Der erste Eindruck von der Karte ist gut, wohlgemerkt der der Aufmachung - frisch, peppig, nicht so steril wie vielerorts und auch wie bisher im Speisewagen, man wird neugierig und schlägt die Karte gerne auf. Auch innen ist die Karte adrett aufgemacht und vegetarische sowie glutenfreie und laktosefreie Produkte mit den jeweiligen Symbolen deutlich gekennzeichnet. Bei der zunehmenden Anzahl an Allergikern auch schon in der Altersgruppe der unter 30-Jährigen oder bei Kindern wird das für die Gastronomie zukünftig ein Megathema werden.
Eine Angabe zur Herkunft der Produkte sucht man allerdings vergeblich - ich wäre ja schon zufrieden, würde man angeben, aus welchem Land bspw. das Hühnerfleisch kommt (bspw. "Hühnerfleisch aus Österreich") wenn man schon nicht angibt von welcher Region oder gar von welchem Betrieb das Fleisch oder das Gemüse kommt. Das macht man ja schon seit Menschengedenken beim Wein so, da ist die Sorte angegeben, der Jahrgang, die Herkunft und von billigem Fusel abgesehen auch der Produzent, der Winzer. Naja, vielleicht wird die Zeit auch dafür einmal reif sein.
In der Einleitung der Speisekarte steht geschrieben, daß man sowohl österreichische wie internationale Küche in der Karte findet. Mein 1. Blick galt also dem Schnitzel, ob es nach wie vor auf eher exotische Weise von einem Risi Bisi begleitet wird oder doch wie in unseren Breiten üblich von Kartoffeln. Doch was fand ich? Auch nach 3-maligen Durchblättern gar kein Schnitzel, weder mit Kartoffeln noch mit Reis oder auch Fritten hätte ich gelten lassen, sondern
Indisches Hendl statt Wiener Schnitzel - ÖBB Speisekultur á la 2014
Auf der nächsten Seite dann doch 2 als aus der Österreichischen Küche stammen sollende Speisen, nämlich ebenfalls neu "Überbackene Schinkenfleckerl" sowie das altbekannte "Altwiener Paprikahuhn mit Spätzle" (sagt man in Österreich überhaupt Spätzle? - ich kenne das nur als Nocken oder Nockerl).

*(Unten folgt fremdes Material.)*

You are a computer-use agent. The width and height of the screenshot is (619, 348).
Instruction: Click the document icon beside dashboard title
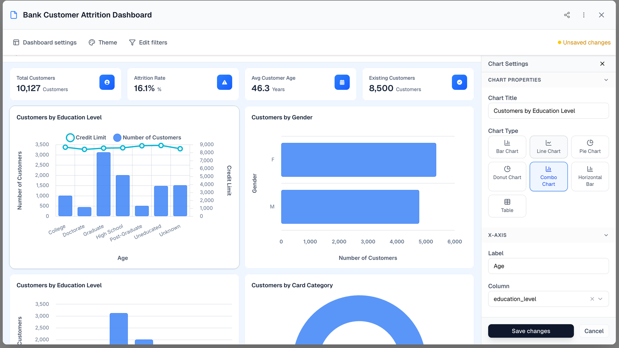pyautogui.click(x=14, y=15)
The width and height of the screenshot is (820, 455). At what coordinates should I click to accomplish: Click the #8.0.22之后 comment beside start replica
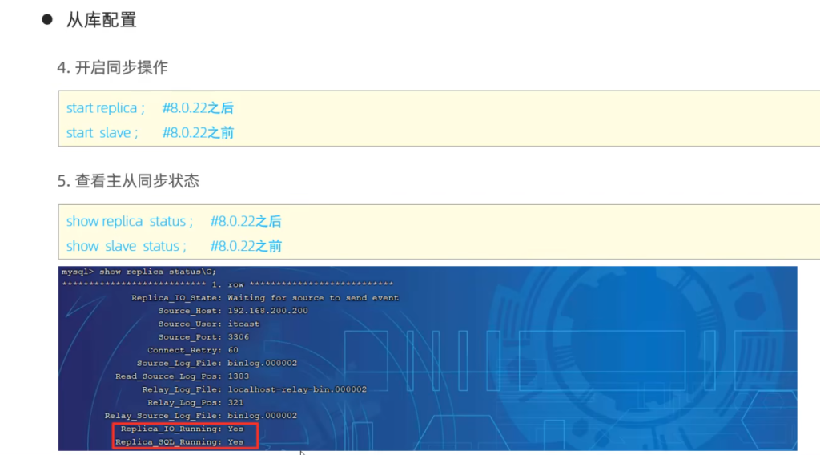197,108
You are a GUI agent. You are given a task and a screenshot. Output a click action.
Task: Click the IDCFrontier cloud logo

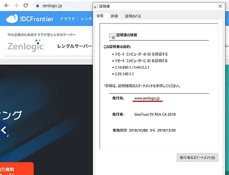point(30,19)
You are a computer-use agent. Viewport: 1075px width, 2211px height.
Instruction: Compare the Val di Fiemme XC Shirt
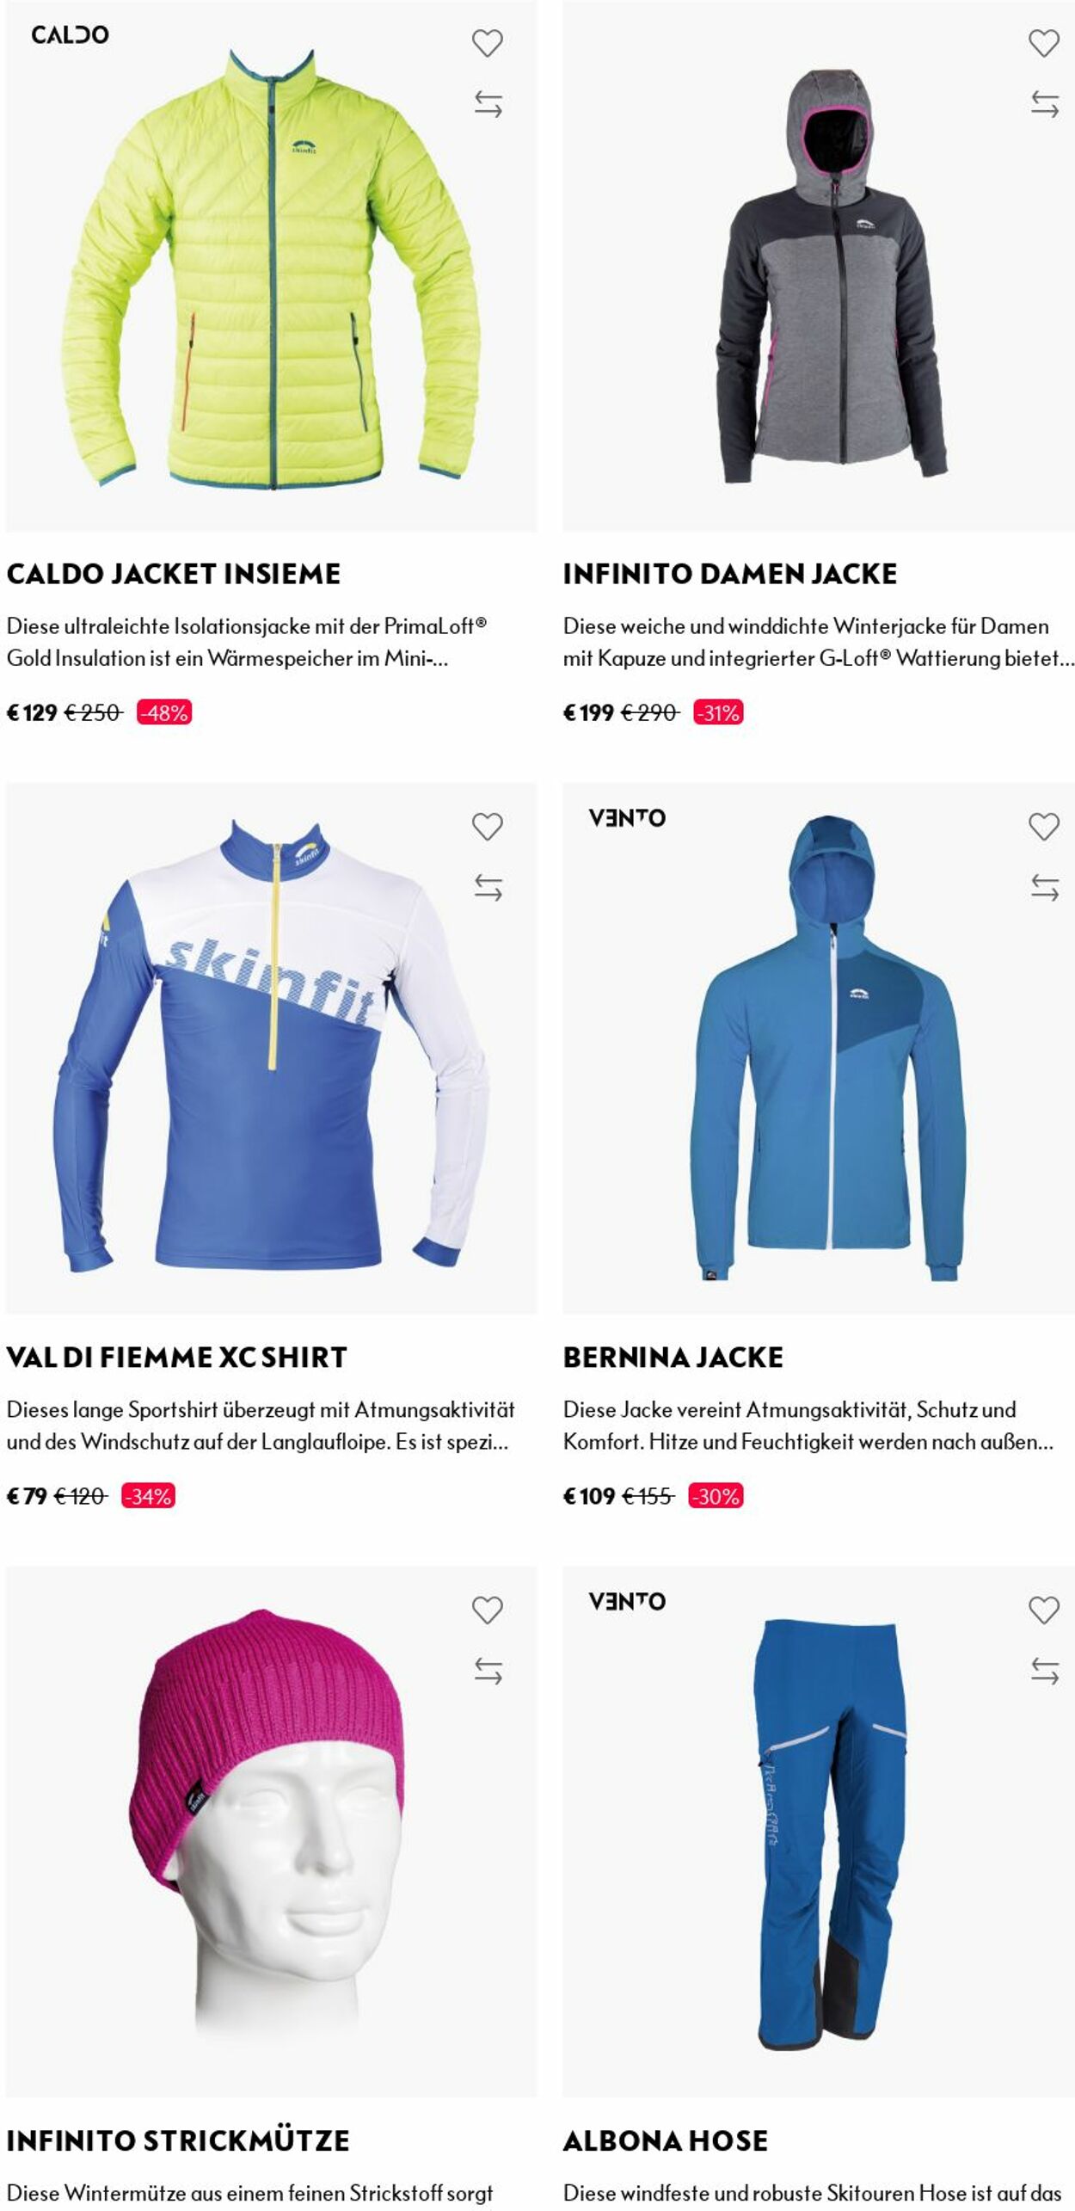pyautogui.click(x=488, y=887)
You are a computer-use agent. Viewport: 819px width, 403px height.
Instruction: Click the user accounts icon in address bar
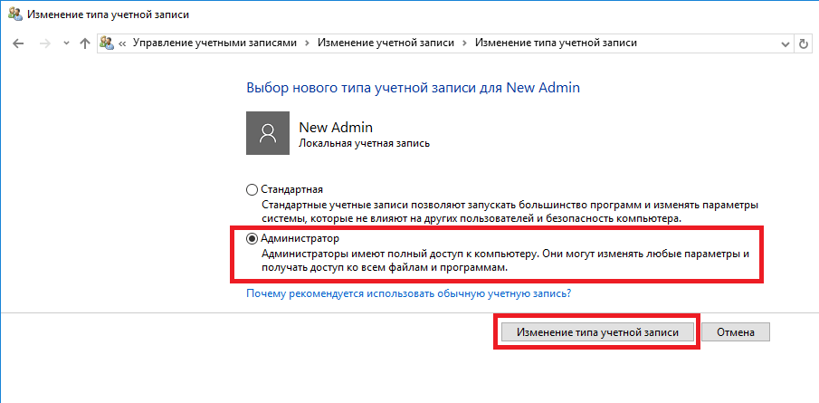click(108, 43)
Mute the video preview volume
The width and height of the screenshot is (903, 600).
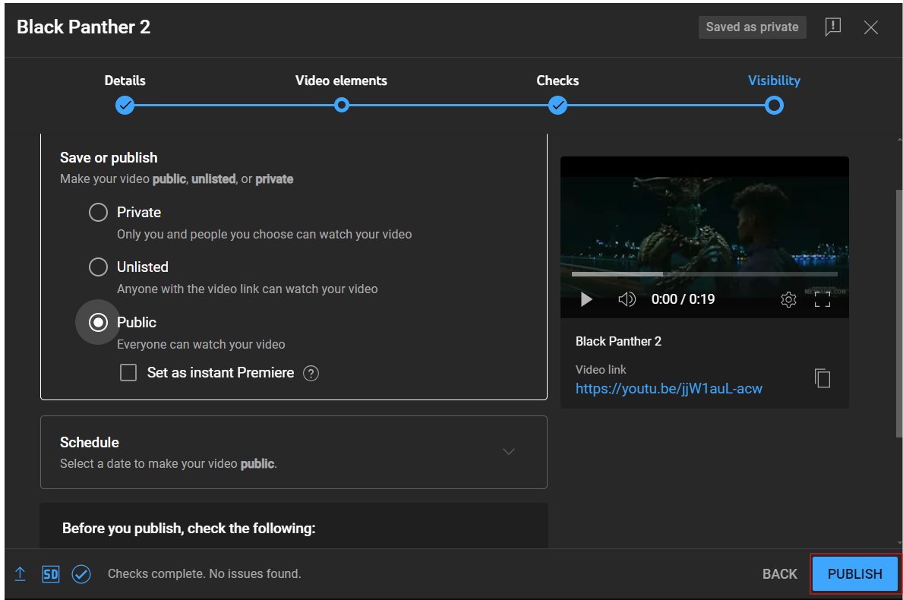click(627, 299)
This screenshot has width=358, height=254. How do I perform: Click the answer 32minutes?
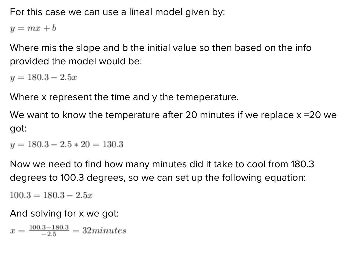coord(104,231)
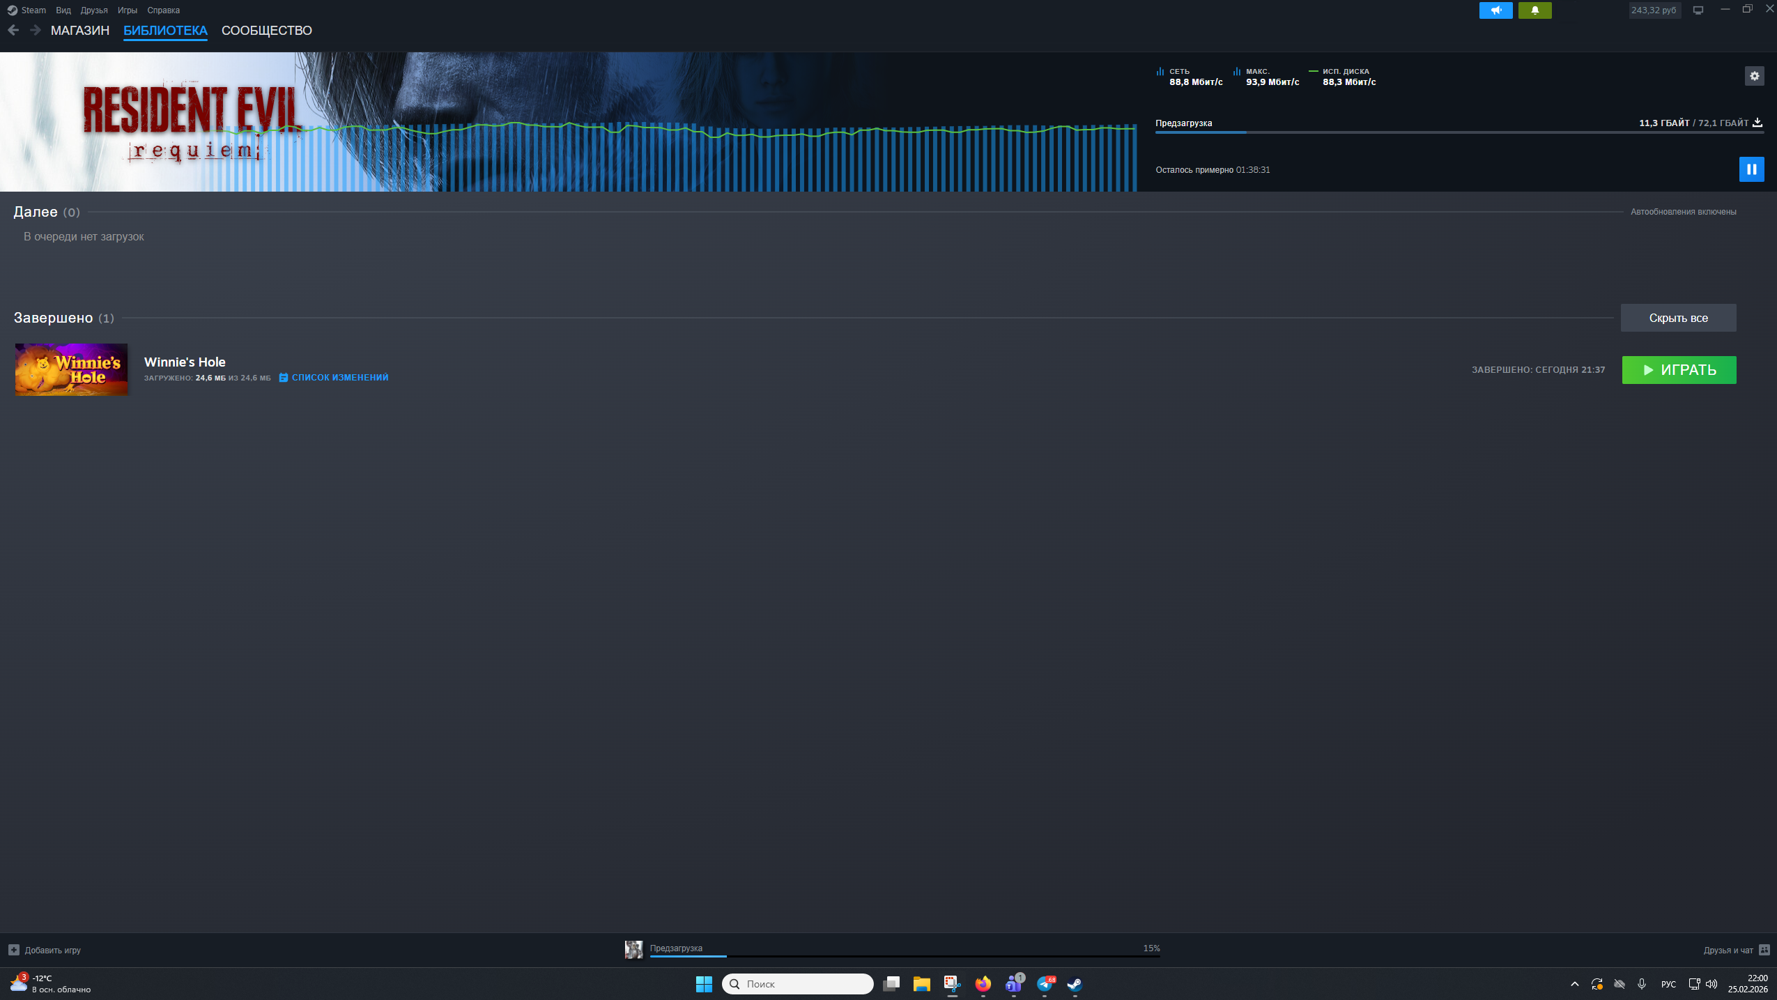The image size is (1777, 1000).
Task: Pause the Resident Evil Requiem download
Action: 1751,169
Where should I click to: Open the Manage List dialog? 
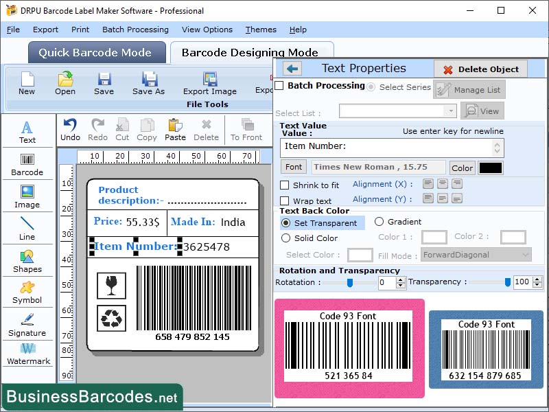click(469, 89)
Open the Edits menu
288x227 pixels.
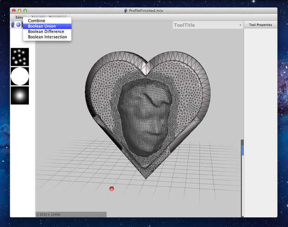(19, 17)
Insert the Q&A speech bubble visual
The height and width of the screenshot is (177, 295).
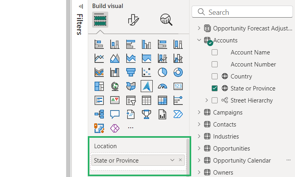click(x=115, y=114)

Aber kein Schnitzel so sehr ich auch suche. Auch die traditionelle Fritattensuppe finde ich nicht, dafür eine Ungarische Gulaschsuppe sowie eine Apfel-Selleriesuppe. Sellerie soll ja gerade für Männer sehr gesund sein (sagte schon meine Oma Gusti Populorum), aber den Geschmack kann ich irgendwie nicht so toll leiden.
Und die klassiche österreichische Nachspeise und früher Standard im Speisewagen, die Sachertorte?? Ebenfalls Fehlanzeige, man findet einen Brownie, auch einen Muffin (da werden sich die Angelsachsen und die Mc Donalds-Jünger aber freuen) und neben einem "Kuchen des Tages" (abgebildet ist ein englischer Teekuchen) auch als "Summer Special" einen "Wachauer Marillenstrudel", der neben der Auszeichnung mit dem Symbol "vegetarisch" auch noch das Symbol des "Timi Taurus" danebenpicken hat, also von den "Kids" gerne bestellt wird.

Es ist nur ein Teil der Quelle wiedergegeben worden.